*** Opening PAGE EXTRACT ***

For 40 years, abortion advocates have invented a long list of euphemisms to hide the truth.
Slogans such as “a woman’s right to choose,” “my body, my baby, my choice,” therapeutic termination,” “it’s only a blob of tissue,” and “reproductive freedom”
have been trotted out to deny the reality of taking a human life.
That approach is changing.
The most shocking example is a January, 2013 article in Salon.com entitled: “So What If Abortion Ends a Life?”
The author, Mary Elizabeth Williams, while acknowledging that a fetus is a human life, makes the unbelievable assertion that:
“… a fetus can be a human life without having the same rights as the woman in whose body it resides. She’s the boss. Her life and what is right for her circumstances and her health should automatically trump the rights of the non-autonomous entity inside her. Always.”
GLTL President Becker observed: “In all my years of working to protect the pre-born, I have never heard such a callous, heartless attitude about another human being.
“The only positive aspect of this self-centered admission is that it helps make the case for passing personhood constitutional amendments in Georgia and across the nation.”
Acknowledging what pro-life advocates have always maintained, Ms. Williams added:
“When we try to act like a pregnancy doesn’t involve human life, we wind up drawing stupid semantic lines in the sand: first trimester abortion vs. second trimester vs. late term, dancing around the issue trying to decide if there’s a single magic moment when a fetus becomes a person.
Are you human only when you’re born? Only when you’re viable outside the womb? Are you less of human life when you look like a tadpole than when you can suck on your thumb?”
Even though she claims to believe that “life begins at conception,” her bottom line conclusion is: “a life is worth sacrificing.”
A significant, although less dramatic shift in strategy was recently demonstrated in a new Planned Parenthood advertising campaign.
Titled “Not in Her Shoes,” the ad is based on the organization’s belief that young Americans are dissatisfied with labels such as “pro-life” and “pro-choice.”
The thrust of the ad is that a woman’s decision to have an abortion should be made between her and her doctor; no one else should be involved.
An expanded version of Planned Parenthood’s approach was outlined in a January, 2013 Time Magazine cover story:
“40 Years Ago, Abortion-Rights Activists Won an Epic Victory with Roe v. Wade…..They’ve Been Losing Ever Since.”

*** Closing PAGE EXTRACT ***

WORK TO COMPLETE: In the text on abortion rhetoric, what is the title of the new Planned Parenthood advertising campaign? Please answer in one sentence.

*** Opening ENTRIES SHOWN ***

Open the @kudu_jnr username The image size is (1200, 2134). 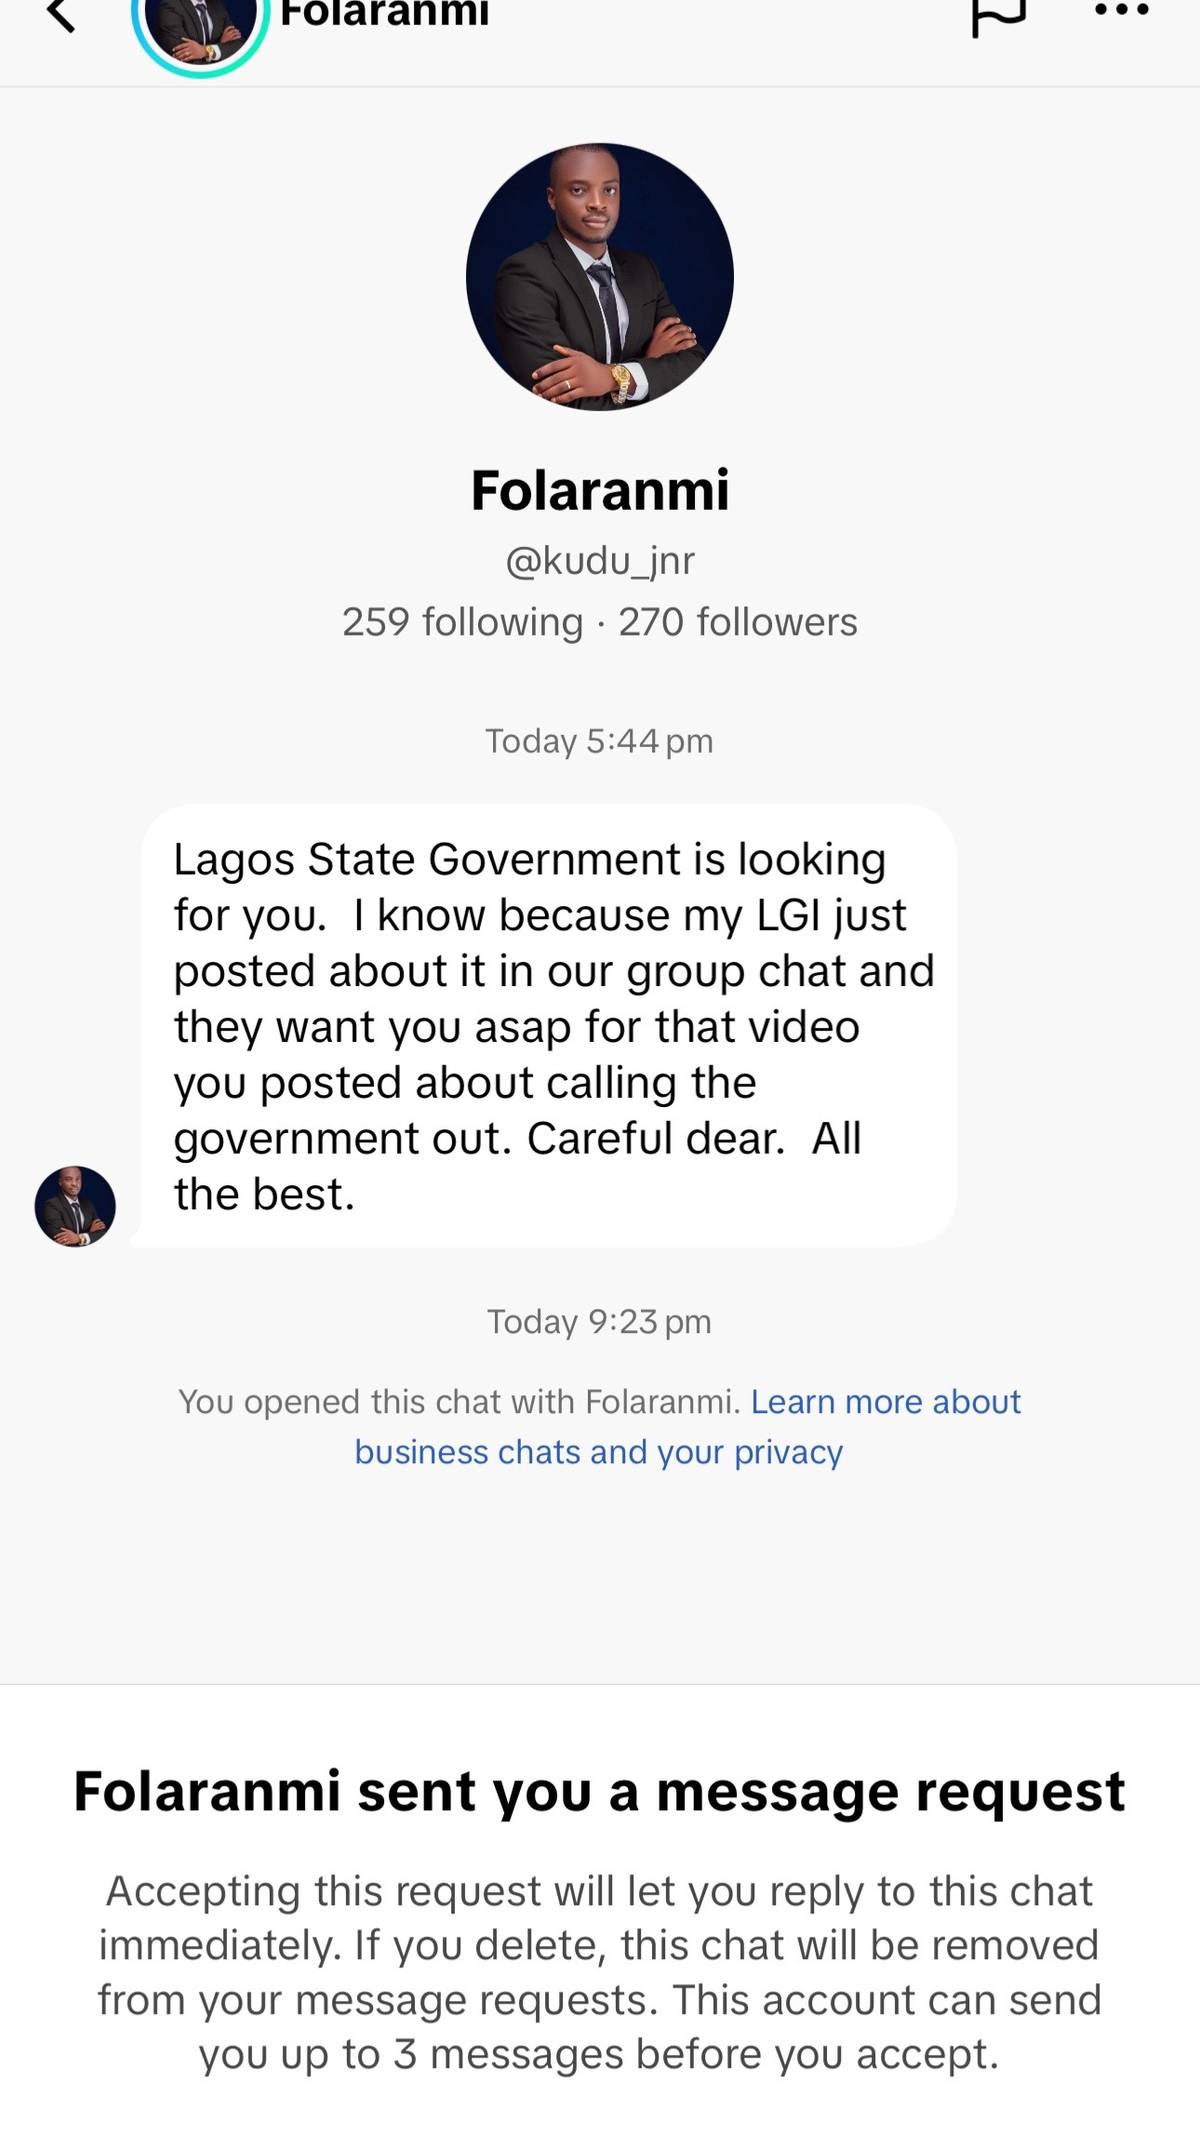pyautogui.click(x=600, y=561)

*** Closing ENTRIES SHOWN ***
*** Opening ENTRIES SHOWN ***

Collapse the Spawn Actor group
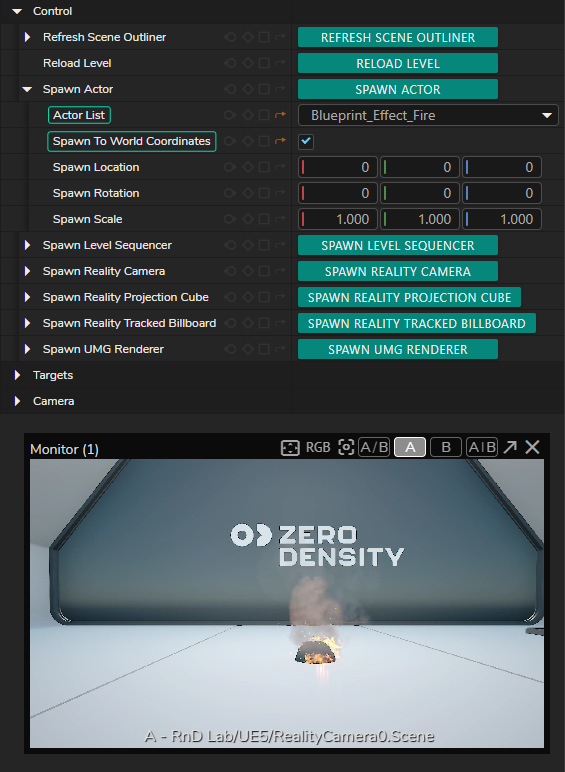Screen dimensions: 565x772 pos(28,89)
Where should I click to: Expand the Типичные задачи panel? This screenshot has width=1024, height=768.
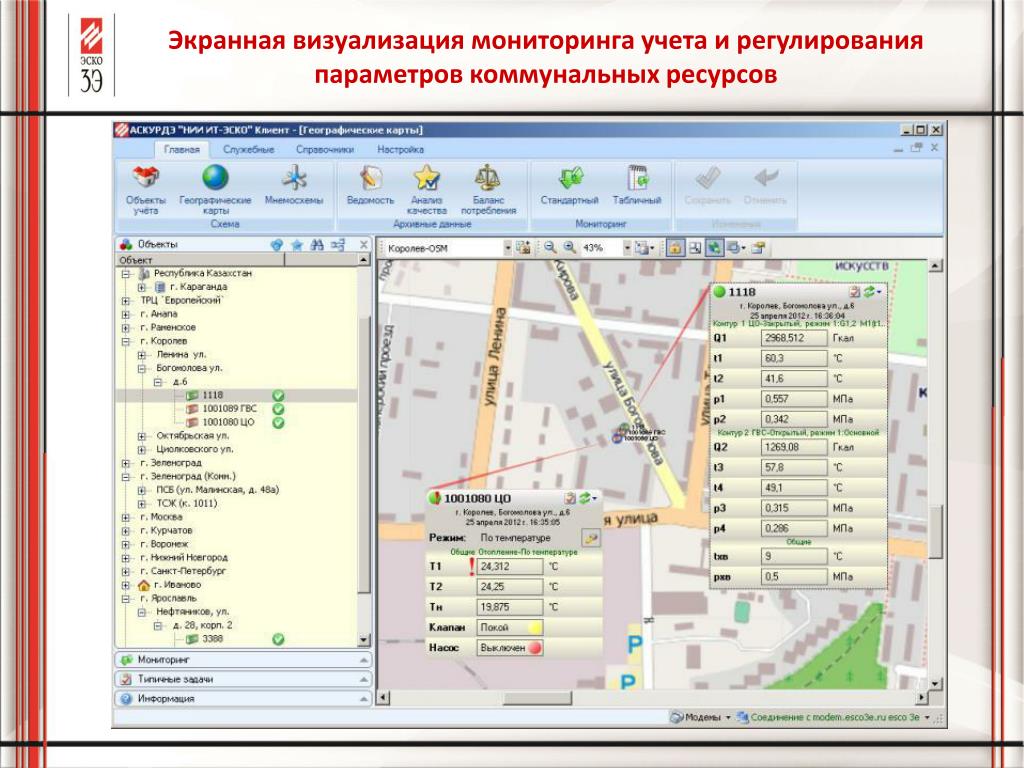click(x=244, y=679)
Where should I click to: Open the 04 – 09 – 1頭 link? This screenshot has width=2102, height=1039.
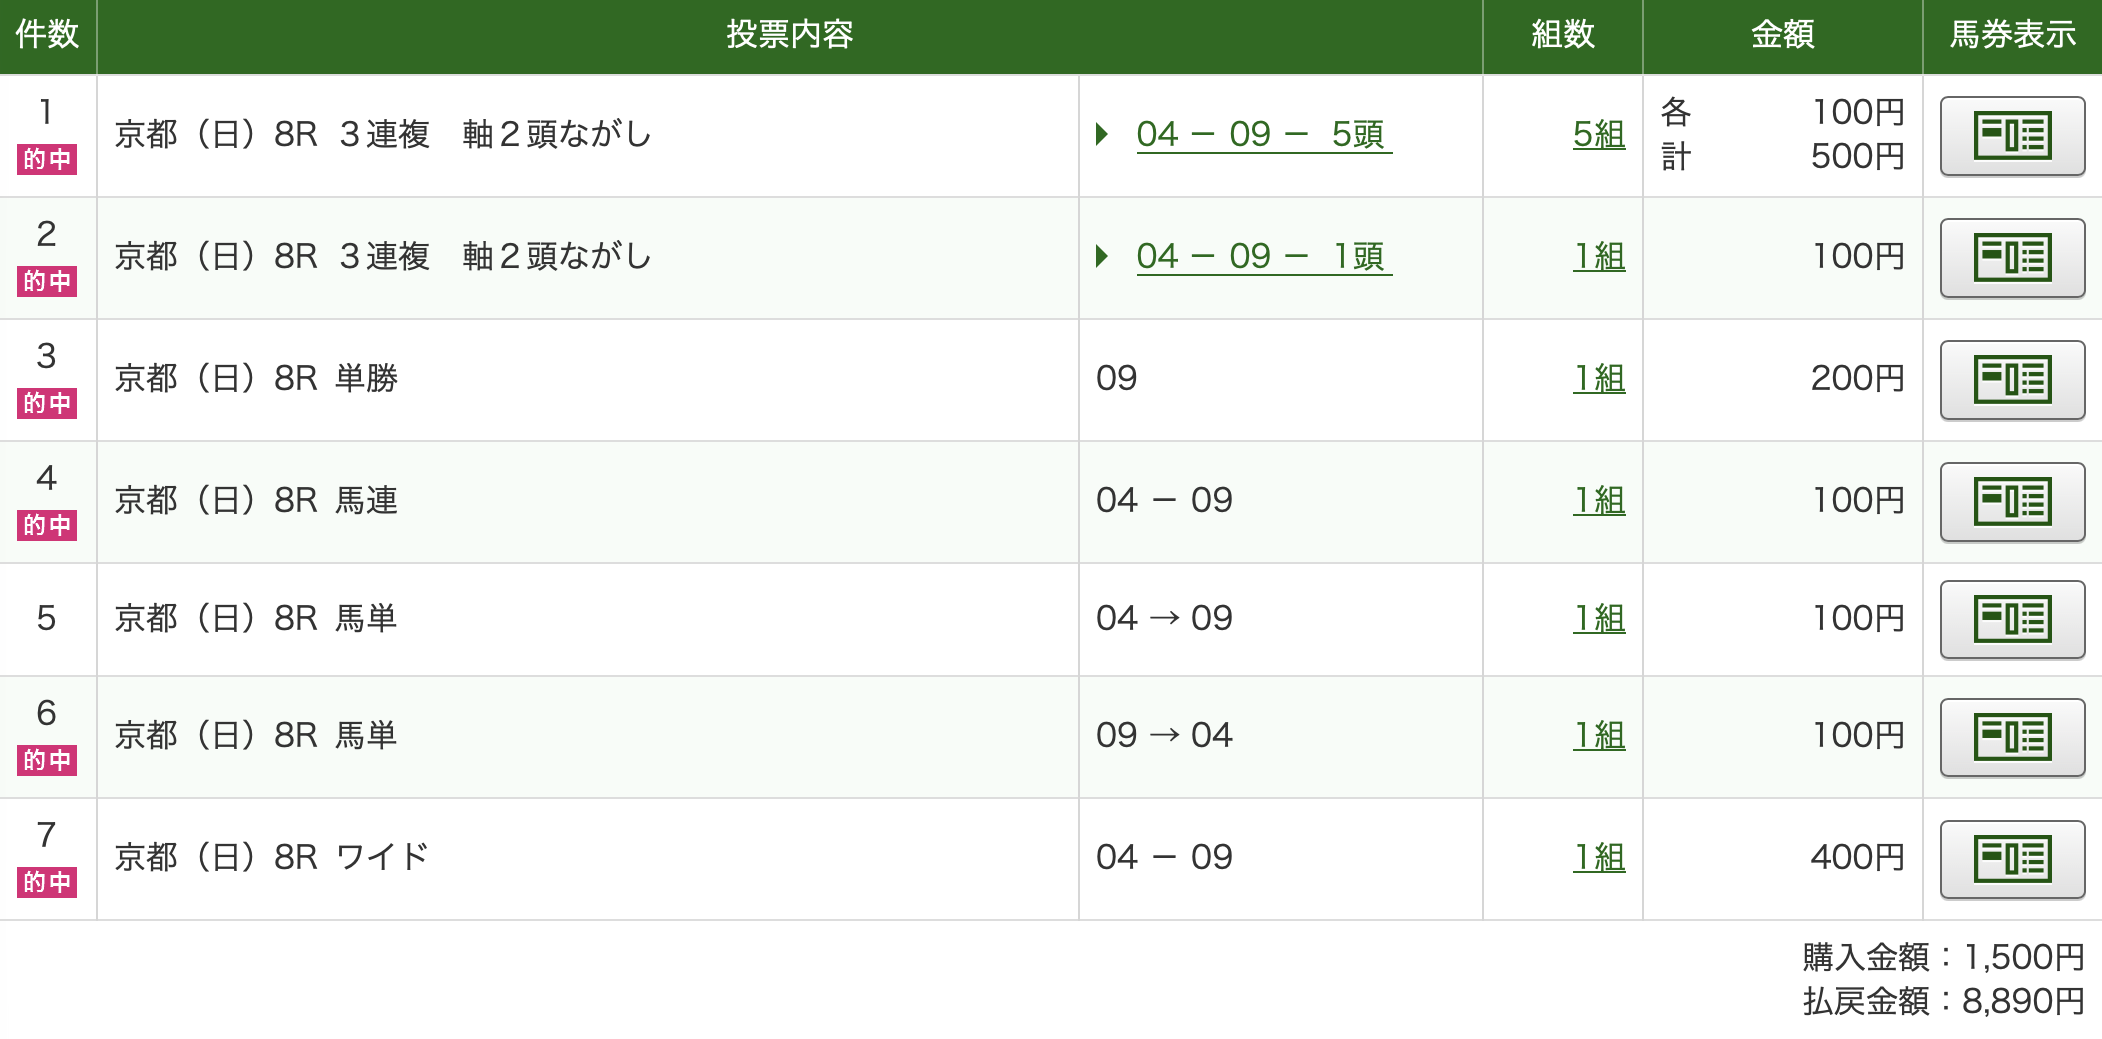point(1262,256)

*** Closing ENTRIES SHOWN ***

RESULT OF THE EXERCISE: The campaign is titled "Not in Her Shoes."